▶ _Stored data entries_
=-=-=

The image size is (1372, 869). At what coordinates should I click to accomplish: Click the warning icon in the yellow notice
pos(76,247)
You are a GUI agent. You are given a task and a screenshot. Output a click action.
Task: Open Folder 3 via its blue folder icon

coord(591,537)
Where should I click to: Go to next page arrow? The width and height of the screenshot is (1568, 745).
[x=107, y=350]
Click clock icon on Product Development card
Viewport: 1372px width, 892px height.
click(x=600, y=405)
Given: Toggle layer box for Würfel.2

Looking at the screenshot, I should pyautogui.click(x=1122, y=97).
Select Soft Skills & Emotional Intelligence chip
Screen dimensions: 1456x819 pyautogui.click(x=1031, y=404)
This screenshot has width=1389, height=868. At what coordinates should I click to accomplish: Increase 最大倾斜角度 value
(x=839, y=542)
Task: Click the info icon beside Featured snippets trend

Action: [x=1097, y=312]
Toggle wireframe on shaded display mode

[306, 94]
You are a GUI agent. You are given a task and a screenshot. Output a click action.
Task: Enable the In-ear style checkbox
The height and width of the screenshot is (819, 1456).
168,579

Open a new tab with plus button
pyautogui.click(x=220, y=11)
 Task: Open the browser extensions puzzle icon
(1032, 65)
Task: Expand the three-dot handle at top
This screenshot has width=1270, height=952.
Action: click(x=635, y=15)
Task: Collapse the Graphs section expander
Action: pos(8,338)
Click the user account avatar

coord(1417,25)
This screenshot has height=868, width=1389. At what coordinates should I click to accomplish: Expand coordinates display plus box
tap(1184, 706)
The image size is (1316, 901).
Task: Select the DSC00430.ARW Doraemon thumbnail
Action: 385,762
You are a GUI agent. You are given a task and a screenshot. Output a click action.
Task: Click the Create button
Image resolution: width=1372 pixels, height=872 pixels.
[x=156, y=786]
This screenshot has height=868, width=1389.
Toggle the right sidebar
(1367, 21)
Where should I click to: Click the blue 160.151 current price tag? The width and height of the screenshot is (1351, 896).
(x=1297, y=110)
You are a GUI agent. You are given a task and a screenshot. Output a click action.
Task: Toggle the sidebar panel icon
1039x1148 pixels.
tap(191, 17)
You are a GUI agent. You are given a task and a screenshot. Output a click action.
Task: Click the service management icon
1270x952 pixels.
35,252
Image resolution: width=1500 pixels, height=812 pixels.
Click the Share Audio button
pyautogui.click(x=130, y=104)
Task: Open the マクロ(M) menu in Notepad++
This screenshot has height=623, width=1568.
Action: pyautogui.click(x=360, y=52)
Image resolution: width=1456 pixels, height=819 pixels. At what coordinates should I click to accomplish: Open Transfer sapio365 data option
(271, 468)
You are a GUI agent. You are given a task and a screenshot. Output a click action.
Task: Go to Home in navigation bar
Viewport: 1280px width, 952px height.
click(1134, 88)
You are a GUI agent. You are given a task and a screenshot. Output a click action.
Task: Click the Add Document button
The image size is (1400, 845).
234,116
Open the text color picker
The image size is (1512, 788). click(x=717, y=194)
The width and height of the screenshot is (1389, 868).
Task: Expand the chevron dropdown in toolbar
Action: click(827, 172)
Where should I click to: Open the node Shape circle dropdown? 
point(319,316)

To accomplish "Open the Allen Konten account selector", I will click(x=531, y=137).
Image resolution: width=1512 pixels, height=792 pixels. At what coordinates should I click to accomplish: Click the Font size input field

=-=-=

▶ _WHAT TO DO_
Repeat, exactly and in full, the records shown above.

▶ _EXERCISE RESULT_
The image size is (1372, 869). At what coordinates should I click to accomplish: Click the warning icon in the yellow notice
pos(76,247)
You are a GUI agent. You are given a task and a screenshot. Output a click action.
Task: Open Folder 3 via its blue folder icon

coord(591,537)
Where should I click to: Go to next page arrow? The width and height of the screenshot is (1568, 745).
[x=107, y=350]
Click clock icon on Product Development card
Viewport: 1372px width, 892px height.
click(x=600, y=405)
Given: Toggle layer box for Würfel.2

Looking at the screenshot, I should pyautogui.click(x=1122, y=97).
Select Soft Skills & Emotional Intelligence chip
Screen dimensions: 1456x819 pyautogui.click(x=1031, y=404)
This screenshot has width=1389, height=868. At what coordinates should I click to accomplish: Increase 最大倾斜角度 value
(x=839, y=542)
Task: Click the info icon beside Featured snippets trend

Action: [x=1097, y=312]
Toggle wireframe on shaded display mode

[306, 94]
You are a GUI agent. You are given a task and a screenshot. Output a click action.
Task: Enable the In-ear style checkbox
The height and width of the screenshot is (819, 1456).
168,579

Open a new tab with plus button
pyautogui.click(x=220, y=11)
 Task: Open the browser extensions puzzle icon
(1032, 65)
Task: Expand the three-dot handle at top
This screenshot has width=1270, height=952.
Action: click(x=635, y=15)
Task: Collapse the Graphs section expander
Action: pos(8,338)
Click the user account avatar

coord(1417,25)
This screenshot has height=868, width=1389. At what coordinates should I click to accomplish: Expand coordinates display plus box
tap(1184, 706)
The image size is (1316, 901).
Task: Select the DSC00430.ARW Doraemon thumbnail
Action: 385,762
You are a GUI agent. You are given a task and a screenshot. Output a click action.
Task: Click the Create button
Image resolution: width=1372 pixels, height=872 pixels.
[x=156, y=786]
This screenshot has height=868, width=1389.
Toggle the right sidebar
(1367, 21)
Where should I click to: Click the blue 160.151 current price tag? The width and height of the screenshot is (1351, 896).
(x=1297, y=110)
You are a GUI agent. You are given a task and a screenshot. Output a click action.
Task: Toggle the sidebar panel icon
1039x1148 pixels.
tap(191, 17)
You are a GUI agent. You are given a task and a screenshot. Output a click action.
Task: Click the service management icon
1270x952 pixels.
35,252
Image resolution: width=1500 pixels, height=812 pixels.
Click the Share Audio button
pyautogui.click(x=130, y=104)
Task: Open the マクロ(M) menu in Notepad++
This screenshot has height=623, width=1568.
Action: pyautogui.click(x=360, y=52)
Image resolution: width=1456 pixels, height=819 pixels. At what coordinates should I click to accomplish: Open Transfer sapio365 data option
(271, 468)
You are a GUI agent. You are given a task and a screenshot. Output a click action.
Task: Go to Home in navigation bar
Viewport: 1280px width, 952px height.
click(1134, 88)
You are a GUI agent. You are given a task and a screenshot. Output a click action.
Task: Click the Add Document button
The image size is (1400, 845).
234,116
Open the text color picker
The image size is (1512, 788). click(x=717, y=194)
The width and height of the screenshot is (1389, 868).
Task: Expand the chevron dropdown in toolbar
Action: click(827, 172)
Where should I click to: Open the node Shape circle dropdown? 
point(319,316)

To accomplish "Open the Allen Konten account selector", I will click(x=531, y=137).
Image resolution: width=1512 pixels, height=792 pixels. At what coordinates should I click to accomplish: Click the Font size input field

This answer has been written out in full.